:: GOAL ::
Please read the code review thread below and say what file name the reviewer suggests instead of ImplementAbstract.cpp.

:: GIVEN PASSAGE ::
· · · ·
Maybe this should be changed as it currently prints the fully qualified type.

njames93 updated this revision to Diff 318678.Jan 22 2021, 4:25 PM
njames93 edited the summary of this revision. (Show Details)

Fix failing tests.
Updated message for tweak from a specified base class.

njames93 updated this revision to Diff 318932.Jan 25 2021, 2:38 AM

Update getSelectedRecord to work now that BaseSpecifier may contain nested Nodes.

njames93 updated this revision to Diff 319898.Jan 28 2021, 9:29 AM
  • Fix an issue where replacements could conflict with each other.
  • Add support for defining method stubs instead of just declaring them, possibly need a way to configure this behaviour.
  • Change tests to ignore whitespace because we dont clang-format them tweaks in tests.
njames93 updated this revision to Diff 329680.Mar 10 2021, 8:42 AM

Tweak the prepare method to just check for methods that need implementations, this saves some work that could be deferred to the apply method.

Thanks for working on this and sorry for the long delay!

I also think it's really useful, I hope we can simplify the impl a little and land it.

clang-tools-extra/clangd/refactor/tweaks/ImplementAbstract.cpp
2

I'd consider calling this OverrideVirtual.cpp. I think we'll want to support method-by-method triggering in future, and it would share most of the implementation.

(We don't have the infrastructure today, but there are certainly more cases where we want to offer alternate tweaks from the same "class". @kadircet maybe this is relevant to bazel build fixing?)

9

A file comment here would be a great place to describe the functionality and design choices.

e.g.

// A tweak to override inherited virtual methods in a class.
// 
// Currently, supports overriding all pure-virtual methods at once (i.e. implement abstract).
// It would be nice to add per-method overriding actions, but the Tweak interface can't do this today.
26

I know you just added this, but I think it's better to declare only, and hope to compose with a "define method" code action.

Reasons:

  • It's a lot of work to provide sensible defaults: return {} is clever, but unidiomatic for many return types.
  • We can't produce bodies for all return types (e.g. classes with no easy constructor). So we'll produce a bunch of methods that don't compile, which is distracting.
  • Inserting a dummy body that *does* compile places a burden on the user to keep track of it.
  • Inserting *in-line* definitions doesn't really save much typing or much thinking
  • code actions are a pretty simple interaction with few "options". Offering every permutation is unrealistic, and config doesn't seem like an ergonomic alternative. Our best hope IMO is combining sequential code actions.
  • keeps the scope small, smaller code actions are easier to maintain

@kadircet do you find this compelling? (Don't want Nathan caught in the middle :-))

47

how is this different from the hasAnyDependentBases check in isClassOK?

This is called & checked in a lot of places, and makes its way into the return value of various functions. It would be nice to validate upfront instead (and you do appear to do that)

62

It's hard to follow the logic of this function because the actual query logic is combined with recursive AST traversal, early-returns, in-out params etc.
· · · ·
:: PROVIDED MATERIAL ::

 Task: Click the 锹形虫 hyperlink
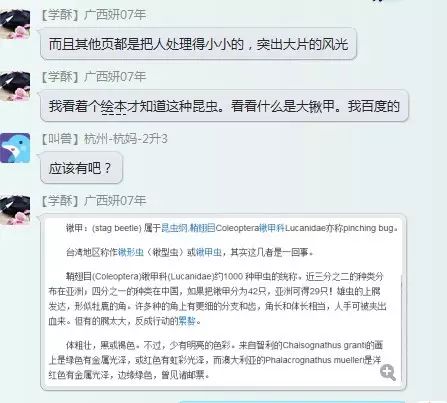(131, 252)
· · · ·
:: REPLY TO THE TASK ::
OverrideVirtual.cpp